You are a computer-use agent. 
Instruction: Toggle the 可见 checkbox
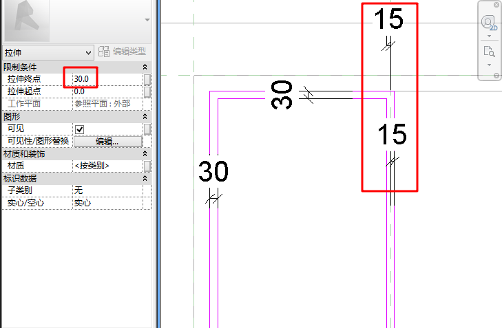(x=79, y=129)
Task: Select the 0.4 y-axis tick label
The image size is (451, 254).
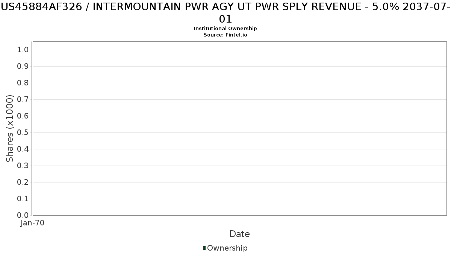Action: coord(23,149)
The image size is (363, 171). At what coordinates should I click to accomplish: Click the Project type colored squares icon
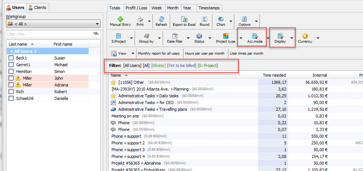click(226, 36)
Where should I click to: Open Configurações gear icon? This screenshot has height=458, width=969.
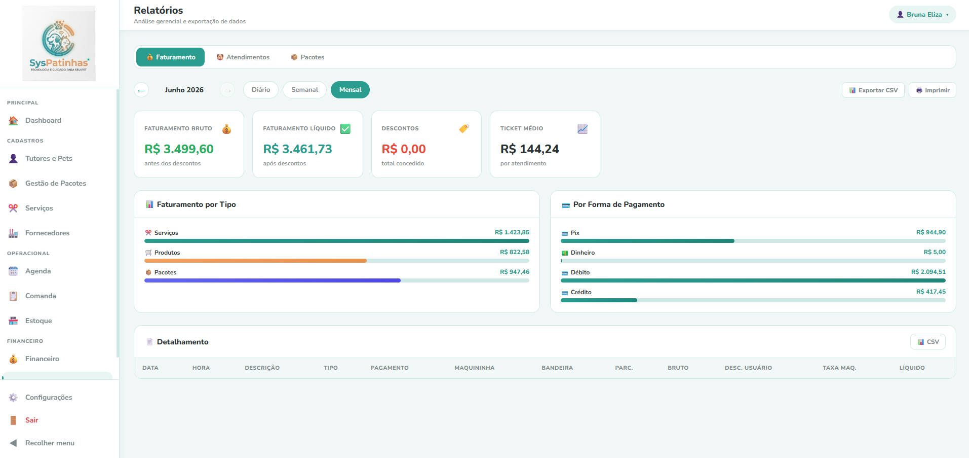coord(13,398)
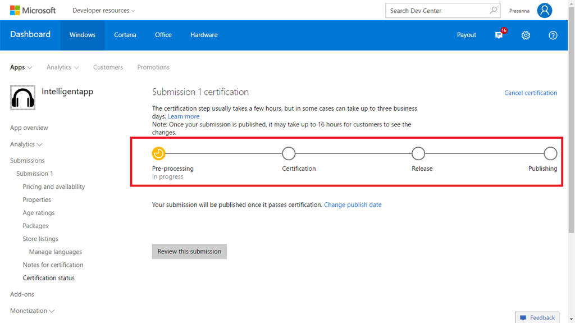Click the Cancel certification link

pyautogui.click(x=531, y=93)
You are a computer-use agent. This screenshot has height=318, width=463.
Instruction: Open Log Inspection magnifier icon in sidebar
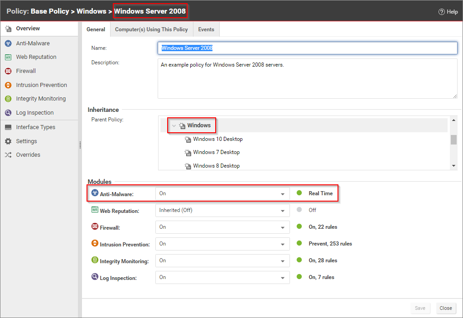8,113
************
_REQUIRED ACTION_
All of the records above should be reproduced exactly, with the pictures left out.

_SOLUTION_
You are a computer-use agent. 
Instruction: Toggle the 可见 checkbox
(x=79, y=129)
Task: Select the 0.4 y-axis tick label
The image size is (451, 254).
Action: coord(23,149)
The image size is (363, 171). At what coordinates should I click to accomplish: Click the Project type colored squares icon
click(226, 36)
Where should I click to: Open Configurações gear icon? This screenshot has height=458, width=969.
coord(13,398)
Click the Cancel certification link

pyautogui.click(x=531, y=93)
You are a computer-use agent. This screenshot has height=318, width=463.
Instruction: Open Log Inspection magnifier icon in sidebar
8,113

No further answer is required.